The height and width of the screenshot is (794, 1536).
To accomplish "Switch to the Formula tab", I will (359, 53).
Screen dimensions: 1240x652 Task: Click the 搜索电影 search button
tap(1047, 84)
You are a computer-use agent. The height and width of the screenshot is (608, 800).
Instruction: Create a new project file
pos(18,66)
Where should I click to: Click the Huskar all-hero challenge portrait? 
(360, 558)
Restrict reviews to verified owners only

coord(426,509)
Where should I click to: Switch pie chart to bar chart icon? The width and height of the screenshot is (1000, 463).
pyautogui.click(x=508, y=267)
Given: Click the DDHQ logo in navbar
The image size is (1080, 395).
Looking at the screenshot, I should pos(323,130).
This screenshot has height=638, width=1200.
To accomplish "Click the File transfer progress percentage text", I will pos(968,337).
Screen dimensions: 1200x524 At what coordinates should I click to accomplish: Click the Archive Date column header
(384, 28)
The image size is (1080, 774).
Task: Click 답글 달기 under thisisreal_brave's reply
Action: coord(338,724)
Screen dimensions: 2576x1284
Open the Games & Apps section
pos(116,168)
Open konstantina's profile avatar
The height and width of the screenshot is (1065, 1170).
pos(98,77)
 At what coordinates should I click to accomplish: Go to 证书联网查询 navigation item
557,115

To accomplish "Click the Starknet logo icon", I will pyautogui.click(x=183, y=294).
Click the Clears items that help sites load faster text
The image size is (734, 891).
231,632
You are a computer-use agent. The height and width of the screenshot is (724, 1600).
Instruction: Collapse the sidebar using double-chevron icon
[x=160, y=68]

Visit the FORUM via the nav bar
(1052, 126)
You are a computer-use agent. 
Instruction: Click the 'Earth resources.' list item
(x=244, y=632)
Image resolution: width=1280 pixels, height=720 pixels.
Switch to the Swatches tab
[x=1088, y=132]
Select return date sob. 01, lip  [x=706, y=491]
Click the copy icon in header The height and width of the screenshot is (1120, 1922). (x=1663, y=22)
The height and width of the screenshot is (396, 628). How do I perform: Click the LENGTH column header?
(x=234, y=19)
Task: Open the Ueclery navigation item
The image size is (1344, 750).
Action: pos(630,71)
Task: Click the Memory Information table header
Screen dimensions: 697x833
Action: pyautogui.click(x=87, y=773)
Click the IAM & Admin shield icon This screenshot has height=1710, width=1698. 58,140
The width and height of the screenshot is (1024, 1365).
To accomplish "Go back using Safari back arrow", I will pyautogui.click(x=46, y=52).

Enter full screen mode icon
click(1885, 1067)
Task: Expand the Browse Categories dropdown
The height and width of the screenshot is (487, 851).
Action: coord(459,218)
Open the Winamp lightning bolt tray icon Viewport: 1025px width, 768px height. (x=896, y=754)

____

### INSTRUCTION
List every line of the entries above that contains the word "Switch".

### TASK RESPONSE
To accomplish "Switch to the Formula tab", I will (359, 53).
Where should I click to: Switch pie chart to bar chart icon? The width and height of the screenshot is (1000, 463).
Switch to the Swatches tab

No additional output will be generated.